Foto: La sede del PSOE en Madrid. (Europa Press/Ricardo Rubio)

¿Pueden las instituciones de calidad resistir una cultura política en decadencia? Mi respuesta es que, al menos a medio plazo, sí. La democracia no está en peligro en España. Pero cuando los Gobiernos consideran que su cometido principal consiste en oponerse a lo que Donald Trump llamó el deep state —en nuestro caso, fundamentalmente, el poder judicial— la cosa puede torcerse. Cuando creen que uno de sus cometidos es arremeter contra la prensa, la cultura democrática se deteriora.
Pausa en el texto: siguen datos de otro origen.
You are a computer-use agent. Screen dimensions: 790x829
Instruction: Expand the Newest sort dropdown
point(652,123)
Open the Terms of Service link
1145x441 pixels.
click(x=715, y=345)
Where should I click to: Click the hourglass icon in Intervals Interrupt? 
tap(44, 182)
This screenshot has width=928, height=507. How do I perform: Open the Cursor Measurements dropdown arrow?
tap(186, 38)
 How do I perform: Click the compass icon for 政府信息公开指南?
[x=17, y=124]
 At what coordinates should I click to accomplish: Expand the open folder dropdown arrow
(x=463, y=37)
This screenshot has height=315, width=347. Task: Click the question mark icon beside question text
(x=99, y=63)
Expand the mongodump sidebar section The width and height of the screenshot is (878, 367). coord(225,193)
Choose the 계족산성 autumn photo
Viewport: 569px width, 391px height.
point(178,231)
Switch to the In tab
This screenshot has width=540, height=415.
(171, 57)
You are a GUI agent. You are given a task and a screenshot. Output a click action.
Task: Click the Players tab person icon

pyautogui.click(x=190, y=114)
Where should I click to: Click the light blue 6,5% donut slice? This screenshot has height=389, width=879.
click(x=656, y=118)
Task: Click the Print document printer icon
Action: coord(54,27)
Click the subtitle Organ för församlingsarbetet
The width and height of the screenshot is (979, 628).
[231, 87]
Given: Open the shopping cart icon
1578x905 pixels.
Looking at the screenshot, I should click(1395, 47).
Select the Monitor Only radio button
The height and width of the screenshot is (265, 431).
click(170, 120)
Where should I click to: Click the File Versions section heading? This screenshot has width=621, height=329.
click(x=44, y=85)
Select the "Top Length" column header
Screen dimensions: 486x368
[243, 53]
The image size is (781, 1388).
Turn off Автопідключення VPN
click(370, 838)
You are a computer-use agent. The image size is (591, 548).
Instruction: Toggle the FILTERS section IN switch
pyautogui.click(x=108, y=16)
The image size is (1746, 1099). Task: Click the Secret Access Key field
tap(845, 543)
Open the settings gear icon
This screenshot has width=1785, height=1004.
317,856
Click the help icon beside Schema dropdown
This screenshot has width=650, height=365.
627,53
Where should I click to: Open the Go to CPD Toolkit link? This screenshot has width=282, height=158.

Cuando consideran que, en realidad, no son tanto el Gobierno como la oposición a la oposición, pervierten su función. Y ahora mismo eso es lo que están haciendo el PSOE y Pedro Sánchez —también Sumar y los independentistas, pero eso forma parte de sus raíces ideológicas—. Quieren oponerse al poder estando en el poder. Movilizar a la contra teniendo la iniciativa. Ser la oposición y el Gobierno. Hay muchos precedentes de esta estrategia en países con democracias peores que la nuestra. Ninguno ha salido bien.

En las democracias, se da por sentado que la oposición haga determinadas cosas. Que acuse al Gobierno de pretender controlar la judicatura y acabar con la separación de poderes. Que afirme que el presidente dispone de una influencia desmedida sobre los medios. Que repita que el poder está poniendo en riesgo la neutralidad de las instituciones y la misma democracia. Que organice manifestaciones. Que denuncie persecuciones.